**Collected data**
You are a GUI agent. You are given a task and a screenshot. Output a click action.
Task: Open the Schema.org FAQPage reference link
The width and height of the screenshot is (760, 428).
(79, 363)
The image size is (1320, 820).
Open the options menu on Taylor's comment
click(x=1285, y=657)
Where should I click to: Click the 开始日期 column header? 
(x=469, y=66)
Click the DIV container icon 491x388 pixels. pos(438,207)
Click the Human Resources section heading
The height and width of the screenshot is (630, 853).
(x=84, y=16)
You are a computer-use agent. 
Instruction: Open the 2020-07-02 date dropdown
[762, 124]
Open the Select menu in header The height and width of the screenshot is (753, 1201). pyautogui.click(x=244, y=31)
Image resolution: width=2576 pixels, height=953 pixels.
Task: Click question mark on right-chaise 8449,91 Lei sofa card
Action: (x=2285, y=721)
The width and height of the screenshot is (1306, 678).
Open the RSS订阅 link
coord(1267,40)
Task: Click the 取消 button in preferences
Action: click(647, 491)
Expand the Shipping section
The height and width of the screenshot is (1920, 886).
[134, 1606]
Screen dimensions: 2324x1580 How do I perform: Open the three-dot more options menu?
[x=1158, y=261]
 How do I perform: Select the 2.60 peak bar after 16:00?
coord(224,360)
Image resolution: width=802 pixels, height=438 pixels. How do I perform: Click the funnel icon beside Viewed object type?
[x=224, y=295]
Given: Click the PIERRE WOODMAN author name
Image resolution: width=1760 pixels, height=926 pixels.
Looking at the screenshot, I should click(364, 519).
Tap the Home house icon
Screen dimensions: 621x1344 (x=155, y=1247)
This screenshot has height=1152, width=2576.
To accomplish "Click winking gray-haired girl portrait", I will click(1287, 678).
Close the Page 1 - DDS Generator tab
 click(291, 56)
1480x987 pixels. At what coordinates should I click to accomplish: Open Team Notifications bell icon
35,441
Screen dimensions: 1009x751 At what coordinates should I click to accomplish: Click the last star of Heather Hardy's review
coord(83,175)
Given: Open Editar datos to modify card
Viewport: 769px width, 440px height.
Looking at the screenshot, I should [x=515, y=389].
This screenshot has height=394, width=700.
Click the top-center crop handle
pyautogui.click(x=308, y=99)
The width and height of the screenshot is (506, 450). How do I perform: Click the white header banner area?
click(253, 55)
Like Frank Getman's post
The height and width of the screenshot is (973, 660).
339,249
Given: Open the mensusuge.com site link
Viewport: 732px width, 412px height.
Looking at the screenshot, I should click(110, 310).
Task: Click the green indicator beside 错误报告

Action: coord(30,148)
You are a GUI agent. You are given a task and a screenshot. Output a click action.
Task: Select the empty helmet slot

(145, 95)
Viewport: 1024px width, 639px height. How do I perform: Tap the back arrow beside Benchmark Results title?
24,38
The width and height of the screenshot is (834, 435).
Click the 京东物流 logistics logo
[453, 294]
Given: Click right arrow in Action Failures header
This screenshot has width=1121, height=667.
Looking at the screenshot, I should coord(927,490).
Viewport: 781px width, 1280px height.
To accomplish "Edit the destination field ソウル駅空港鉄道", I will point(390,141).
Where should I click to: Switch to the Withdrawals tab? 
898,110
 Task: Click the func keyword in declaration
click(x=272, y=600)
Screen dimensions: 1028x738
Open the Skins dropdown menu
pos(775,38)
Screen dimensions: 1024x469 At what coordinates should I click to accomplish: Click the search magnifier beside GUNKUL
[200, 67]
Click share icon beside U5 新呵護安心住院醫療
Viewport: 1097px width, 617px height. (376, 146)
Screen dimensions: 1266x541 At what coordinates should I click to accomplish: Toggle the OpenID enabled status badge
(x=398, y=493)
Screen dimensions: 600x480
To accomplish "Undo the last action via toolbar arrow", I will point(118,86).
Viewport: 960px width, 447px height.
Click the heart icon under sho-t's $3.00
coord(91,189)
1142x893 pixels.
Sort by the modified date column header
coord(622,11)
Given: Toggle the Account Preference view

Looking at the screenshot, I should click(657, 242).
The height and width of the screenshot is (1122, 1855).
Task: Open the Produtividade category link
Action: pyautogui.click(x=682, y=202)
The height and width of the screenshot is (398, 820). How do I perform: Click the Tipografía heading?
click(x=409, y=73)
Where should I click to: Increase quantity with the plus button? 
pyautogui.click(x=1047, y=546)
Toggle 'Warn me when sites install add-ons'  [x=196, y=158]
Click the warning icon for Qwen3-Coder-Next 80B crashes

**Task to complete**
Each line above is to be copied exactly as written.

**Response for this exercise**
You are a GUI agent. You are given a task and a screenshot. Output a click action.
Task: Open the Schema.org FAQPage reference link
The width and height of the screenshot is (760, 428).
(79, 363)
The image size is (1320, 820).
Open the options menu on Taylor's comment
click(x=1285, y=657)
Where should I click to: Click the 开始日期 column header? 
(x=469, y=66)
Click the DIV container icon 491x388 pixels. pos(438,207)
Click the Human Resources section heading
The height and width of the screenshot is (630, 853).
(x=84, y=16)
You are a computer-use agent. 
Instruction: Open the 2020-07-02 date dropdown
[762, 124]
Open the Select menu in header The height and width of the screenshot is (753, 1201). pyautogui.click(x=244, y=31)
Image resolution: width=2576 pixels, height=953 pixels.
Task: Click question mark on right-chaise 8449,91 Lei sofa card
Action: (x=2285, y=721)
The width and height of the screenshot is (1306, 678).
Open the RSS订阅 link
coord(1267,40)
Task: Click the 取消 button in preferences
Action: click(647, 491)
Expand the Shipping section
The height and width of the screenshot is (1920, 886).
[134, 1606]
Screen dimensions: 2324x1580 How do I perform: Open the three-dot more options menu?
[x=1158, y=261]
 How do I perform: Select the 2.60 peak bar after 16:00?
coord(224,360)
Image resolution: width=802 pixels, height=438 pixels. How do I perform: Click the funnel icon beside Viewed object type?
[x=224, y=295]
Given: Click the PIERRE WOODMAN author name
Image resolution: width=1760 pixels, height=926 pixels.
Looking at the screenshot, I should click(364, 519).
Tap the Home house icon
Screen dimensions: 621x1344 (x=155, y=1247)
This screenshot has height=1152, width=2576.
To accomplish "Click winking gray-haired girl portrait", I will click(1287, 678).
Close the Page 1 - DDS Generator tab
 click(291, 56)
1480x987 pixels. At what coordinates should I click to accomplish: Open Team Notifications bell icon
35,441
Screen dimensions: 1009x751 At what coordinates should I click to accomplish: Click the last star of Heather Hardy's review
coord(83,175)
Given: Open Editar datos to modify card
Viewport: 769px width, 440px height.
Looking at the screenshot, I should [x=515, y=389].
This screenshot has height=394, width=700.
Click the top-center crop handle
pyautogui.click(x=308, y=99)
The width and height of the screenshot is (506, 450). How do I perform: Click the white header banner area?
click(253, 55)
Like Frank Getman's post
The height and width of the screenshot is (973, 660).
339,249
Given: Open the mensusuge.com site link
Viewport: 732px width, 412px height.
Looking at the screenshot, I should click(110, 310).
Task: Click the green indicator beside 错误报告

Action: coord(30,148)
You are a GUI agent. You are given a task and a screenshot. Output a click action.
Task: Select the empty helmet slot

(145, 95)
Viewport: 1024px width, 639px height. How do I perform: Tap the back arrow beside Benchmark Results title?
24,38
The width and height of the screenshot is (834, 435).
Click the 京东物流 logistics logo
[453, 294]
Given: Click right arrow in Action Failures header
This screenshot has width=1121, height=667.
Looking at the screenshot, I should coord(927,490).
Viewport: 781px width, 1280px height.
To accomplish "Edit the destination field ソウル駅空港鉄道", I will point(390,141).
Where should I click to: Switch to the Withdrawals tab? 
898,110
 Task: Click the func keyword in declaration
click(x=272, y=600)
Screen dimensions: 1028x738
Open the Skins dropdown menu
pos(775,38)
Screen dimensions: 1024x469 At what coordinates should I click to accomplish: Click the search magnifier beside GUNKUL
[200, 67]
Click share icon beside U5 新呵護安心住院醫療
Viewport: 1097px width, 617px height. (376, 146)
Screen dimensions: 1266x541 At what coordinates should I click to accomplish: Toggle the OpenID enabled status badge
(x=398, y=493)
Screen dimensions: 600x480
To accomplish "Undo the last action via toolbar arrow", I will point(118,86).
Viewport: 960px width, 447px height.
Click the heart icon under sho-t's $3.00
coord(91,189)
1142x893 pixels.
Sort by the modified date column header
coord(622,11)
Given: Toggle the Account Preference view

Looking at the screenshot, I should click(657, 242).
The height and width of the screenshot is (1122, 1855).
Task: Open the Produtividade category link
Action: pyautogui.click(x=682, y=202)
The height and width of the screenshot is (398, 820). How do I perform: Click the Tipografía heading?
click(x=409, y=73)
Where should I click to: Increase quantity with the plus button? 
pyautogui.click(x=1047, y=546)
Toggle 'Warn me when sites install add-ons'  [x=196, y=158]
Click the warning icon for Qwen3-Coder-Next 80B crashes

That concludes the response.